As a runner, I rely on visualization to help me get through longer races... and for me at 48 with many miles under my belt, 20k is long. So, when possible, I travel to courses in advance of running hem to get a sense as to what to expect. Last week, Jack and I went on a short roadie to Phelps to scout the race route. At that point, the potential challenges became clear: not the course, but the weather conditions. Though it would be unfair to label the terrain as a whole "hilly," there are a few interesting features. In addition to a few manageable rolling hills, there are 2 extreme, short inclines. The primary possible challenge, just as was the case at Utica, will be the weather. The temps in July at the Boilermaker actually turned out to be fairly favorable this year, and the race organizers did a tremendous job having a myriad hydration stations along the course. The Phelps 20k course is also very open, with zero shading from the sunlight during the course of the race. With a start time of 8 a.m., barring a change in weather projections, the entire race will be run in direct (rising) sun, with a strong likelihood of high humidity.

Here's what Jack and I saw, with a few caveats: the picture quality is somewhat inconsistent as it is difficult to take shots from a (mostly) moving vehicle through the windshield, and distances noted in the captions are my estimates based on reviewing the maps.

Race starts at (roughly) the corner of Main St. and William St.,
in the image above, the start goes to the left.
Other than a quick pass through town, the first 2 miles is fairly flat and open road.
At m the 2.5 mile point the course continue straight, though you veer to the left in the
"fork" where Rt 96 turns to 13.
Flat country roads take you past Midlakes High School on the left.
The first turn, at 3.6 miles, comes after a pass through residential Clifton-Springs
at the corner of Main St. and Pearl.
Continue south, passing through the town of Hopewell, until Pearl ends. To the
right is Taylor Rd., but take the sharp turn right onto Waddell Rd. onto...
The first incline of the day at almost exactly the 5.5 mile mark.
The course flattens again following the ascent and one mile later the
course crosses 488 and Waddell becomes Railroad Ave. for less than a quarter mile.
Over half way to finish!
You'll pass a small-ish water tower on your left and shortly come to the end of Railroad
Ave. Turn left at County Road 23 and onto...
The second "major" hill of the race, starting exactly at the 7 mile mark.
Warning: this one is a long one.
At approximately the 7.3 mile mark, take a left onto Wheat Rd. where
you'll be for just about 2 miles.
Rollin', rollin', rollin'... on Wheat Rd. where you'll come across fields
with bales of... wheat. Really beautiful scenery throughout!

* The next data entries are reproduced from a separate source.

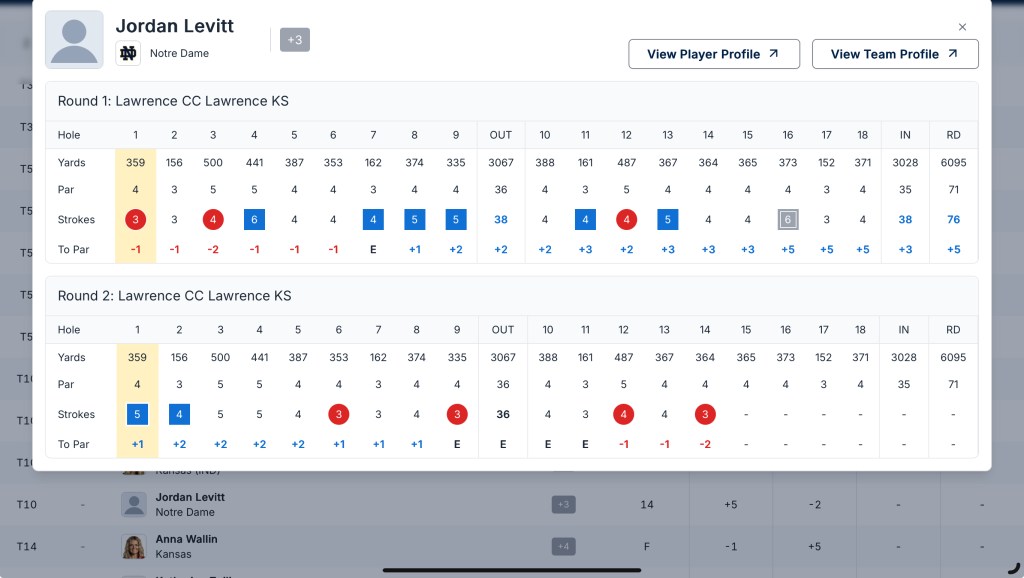Image resolution: width=1024 pixels, height=578 pixels.
Task: Click the Round 2 Lawrence CC heading
Action: click(174, 296)
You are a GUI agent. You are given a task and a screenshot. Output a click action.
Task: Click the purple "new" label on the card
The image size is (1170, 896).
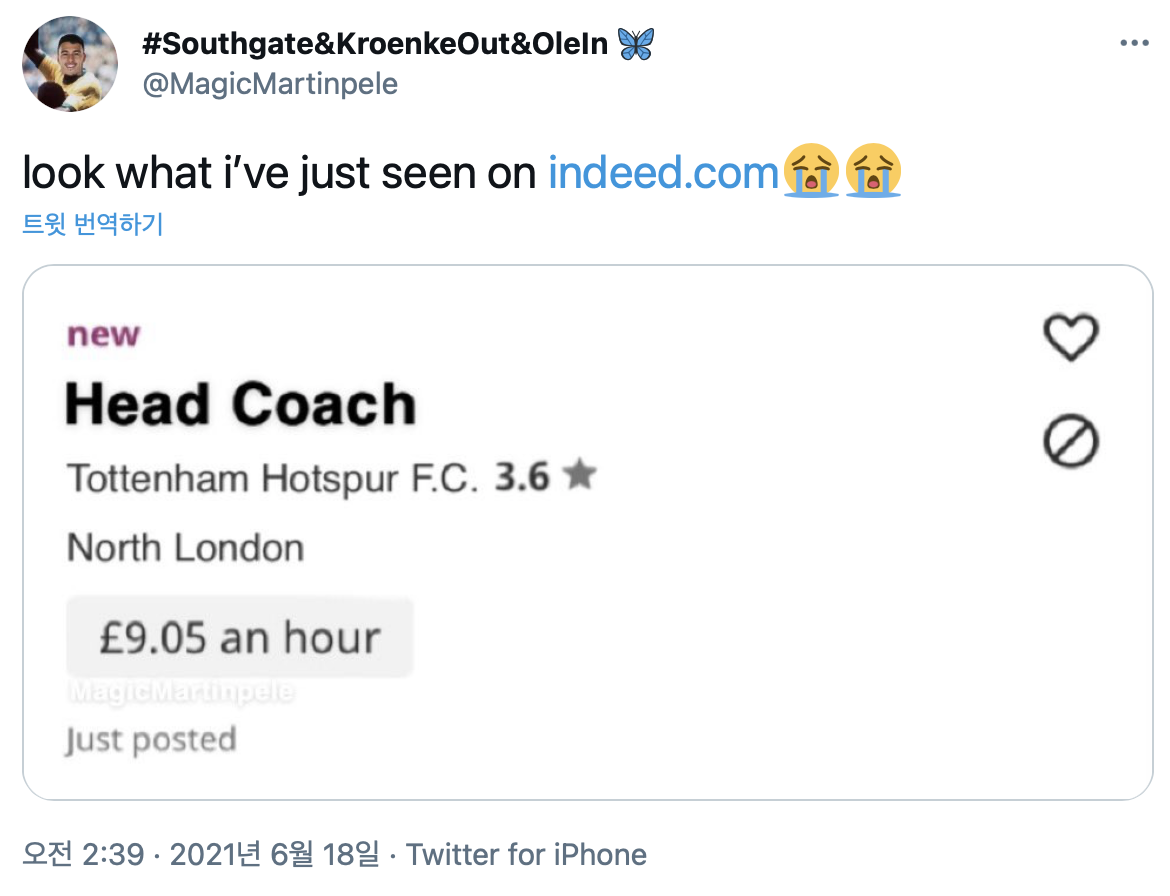click(x=103, y=335)
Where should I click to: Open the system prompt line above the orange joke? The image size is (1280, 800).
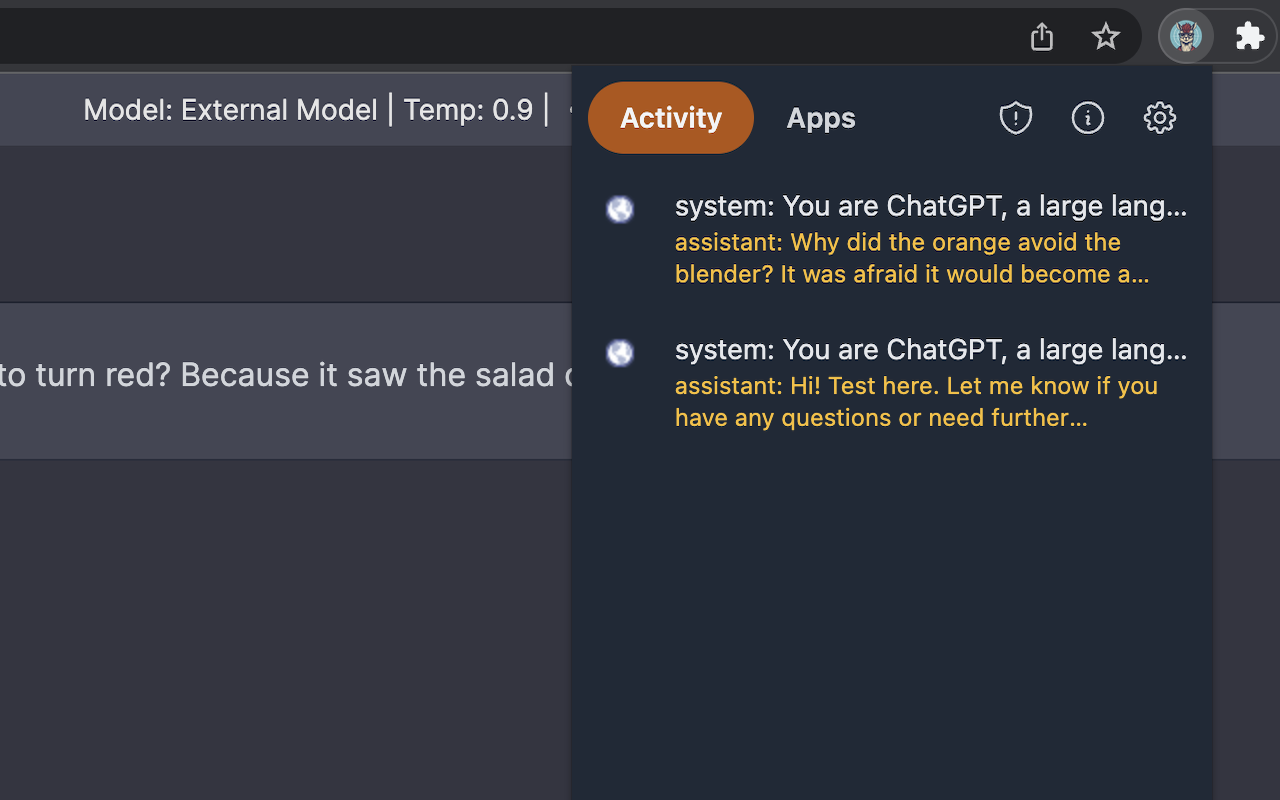click(x=930, y=206)
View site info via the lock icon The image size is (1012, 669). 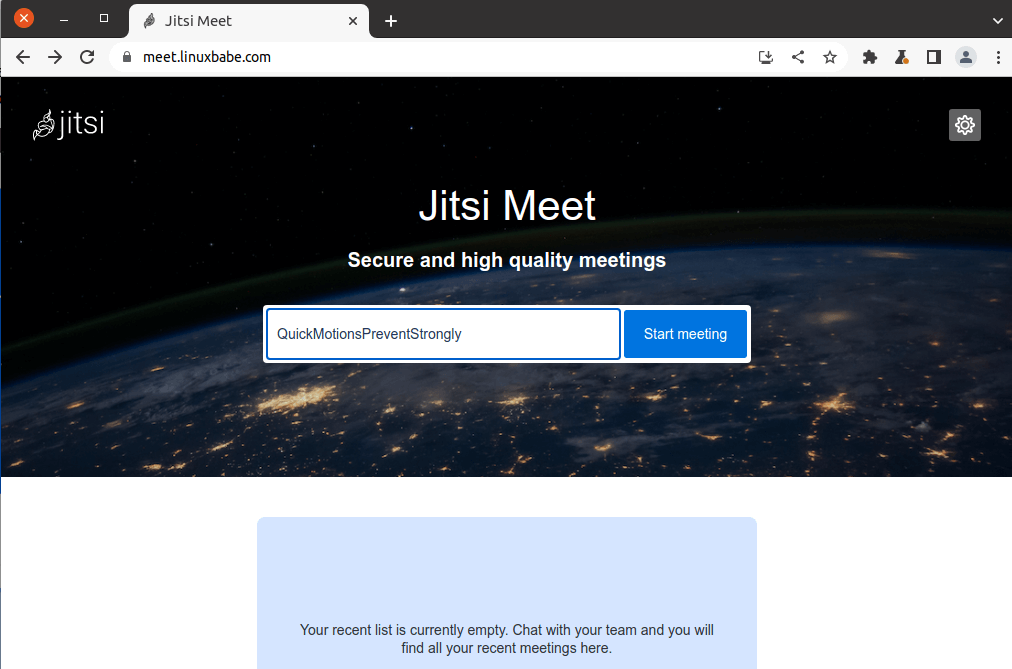pyautogui.click(x=126, y=57)
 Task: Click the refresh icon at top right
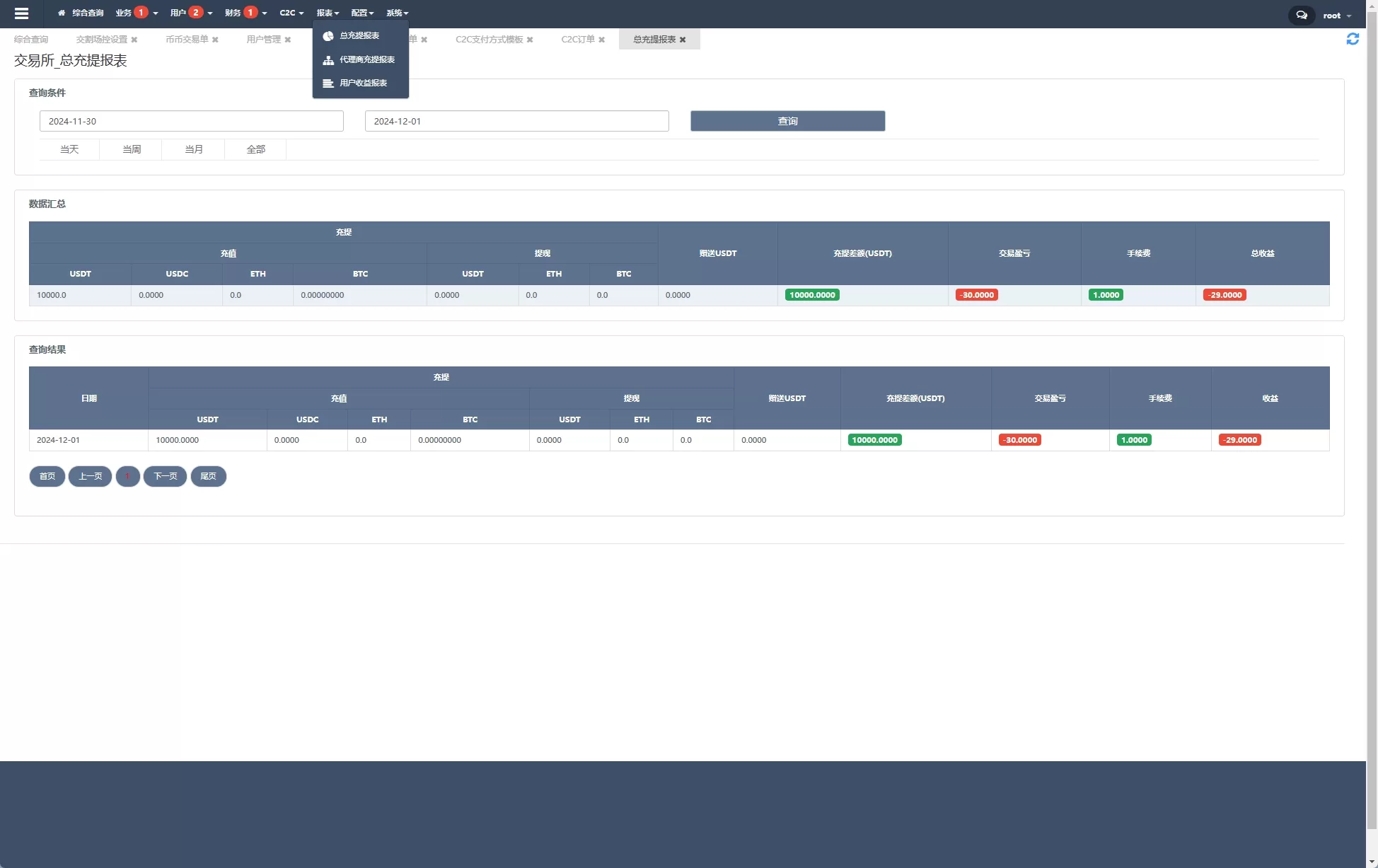[1352, 40]
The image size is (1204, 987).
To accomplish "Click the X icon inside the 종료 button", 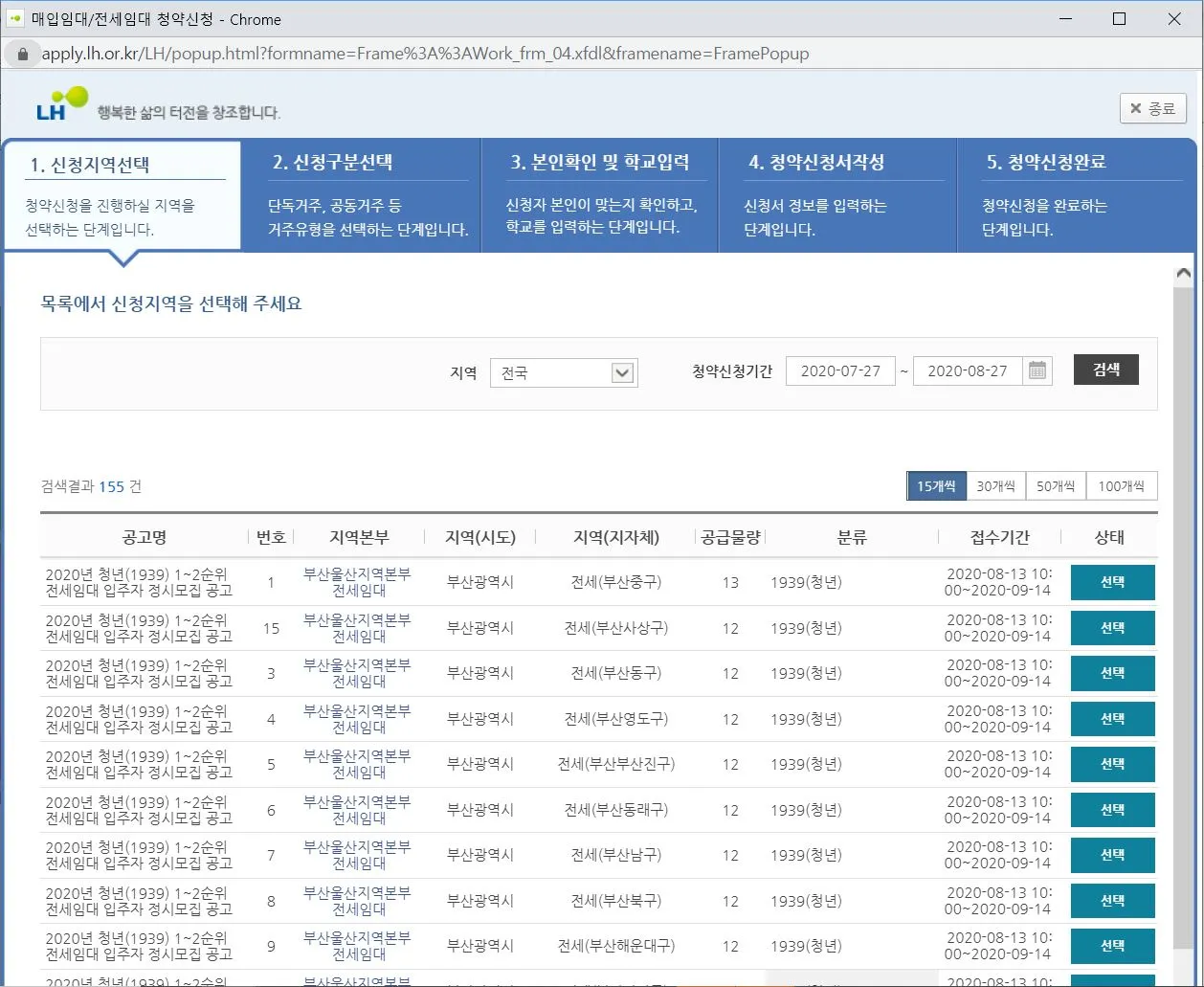I will point(1136,108).
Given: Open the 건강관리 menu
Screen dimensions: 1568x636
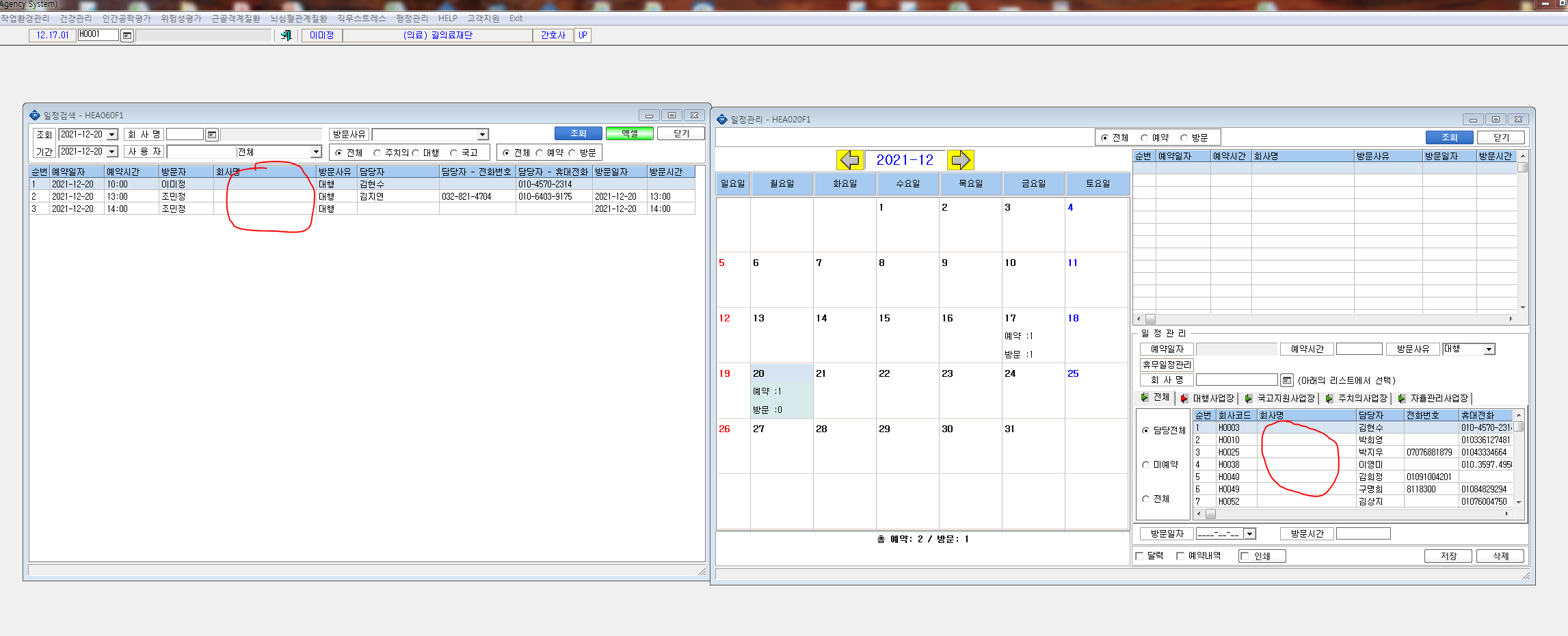Looking at the screenshot, I should pyautogui.click(x=75, y=18).
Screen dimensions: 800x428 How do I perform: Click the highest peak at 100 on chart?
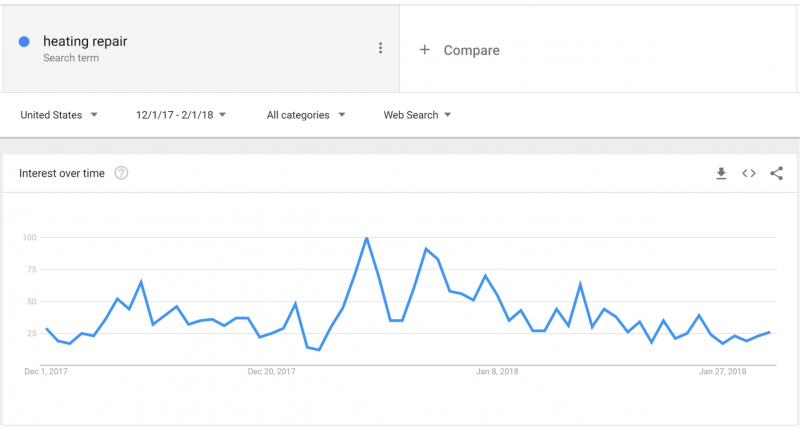[x=366, y=238]
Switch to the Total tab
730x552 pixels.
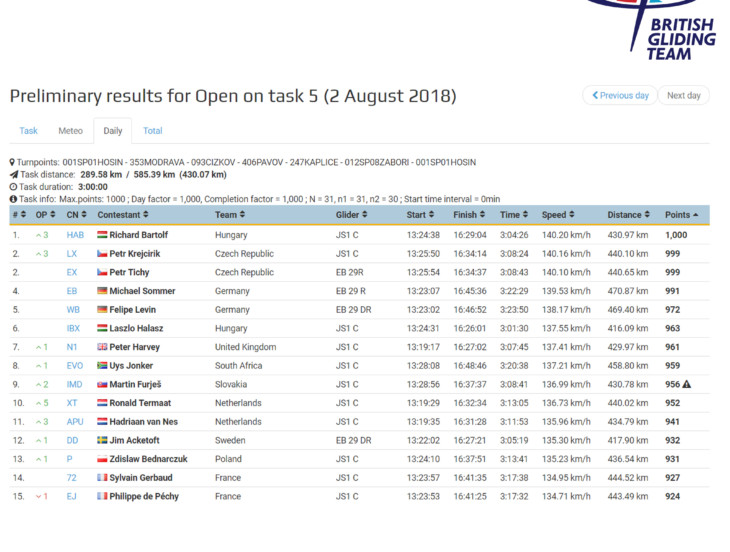(x=153, y=131)
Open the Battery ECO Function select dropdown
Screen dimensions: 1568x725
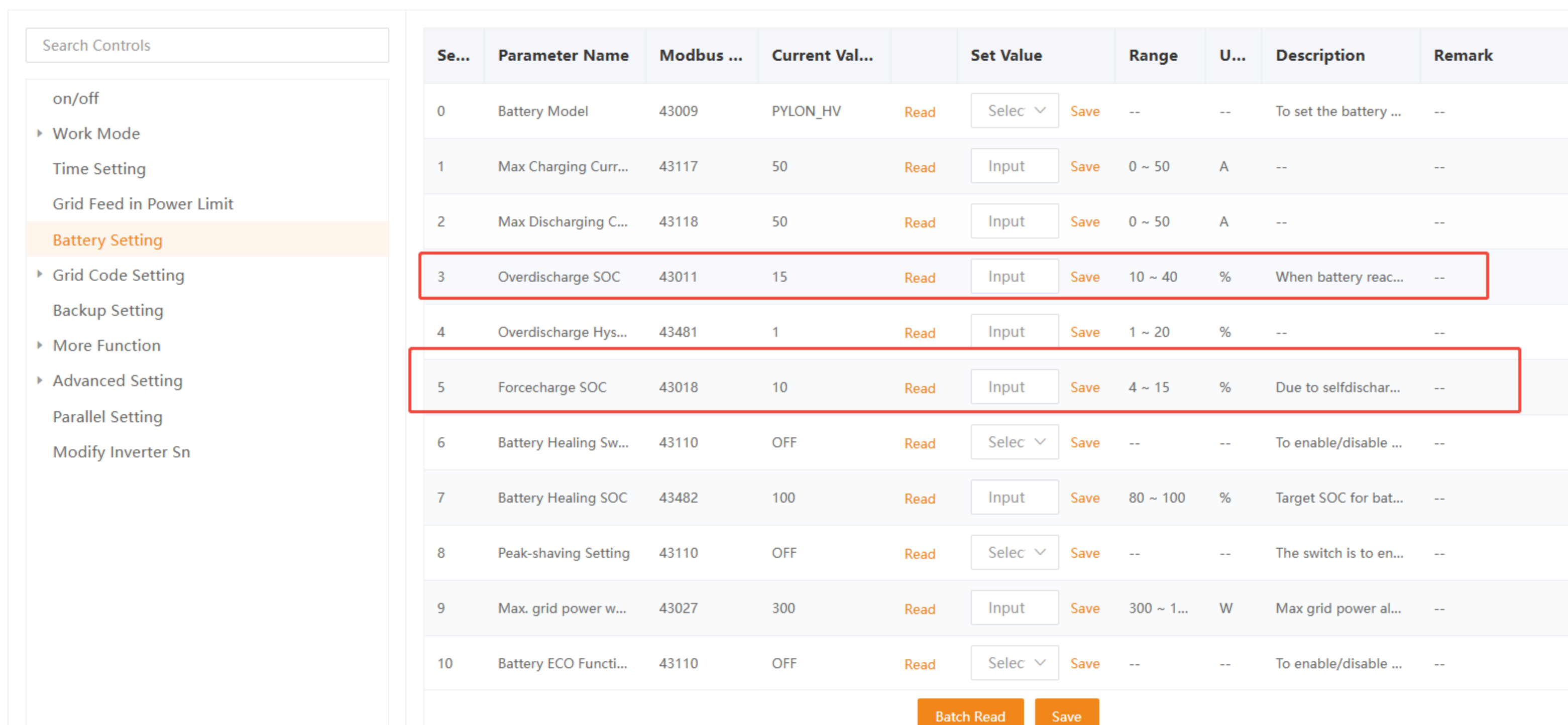(x=1014, y=663)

At Case Rd. take a right. This is nearly the 9 mile mark... it's all downhill from here!
Case Rd.
At Toll Rd. take a left, where you'll be on this road for a cup-of-coffee;
 you've made it 9.5 miles, hang in there!
Time for a right onto Griffith Rd. Halfway down, just past the
intersection with Melvin Hill Rd., you'll hit the 11 mile mark!
This left on Fort Hill Rd. means you have less than one mile to go;
you can probably hear the cheers!
Back into Phelps and a little downhill. Fort Hill Rd will turn into S. Wayne Street as
you move into the residential area...
You'll take one final left onto Park St. leaving only about 200 meters to go! 
As you approach the finish on Park St. the gazebo above will appear to the left.
The finish is parallel it on the street.
At the very least we'll be running through some beautiful, classic, Western New York country.
Ideally, the weather on Saturday will be very much like the day we went out to Phelps: overcast. At least in the morning. For the sake of the 50th Phelps Sauerkraut Festival, I hope it's super sunny and pleasant after the race for the remainder of the weekend.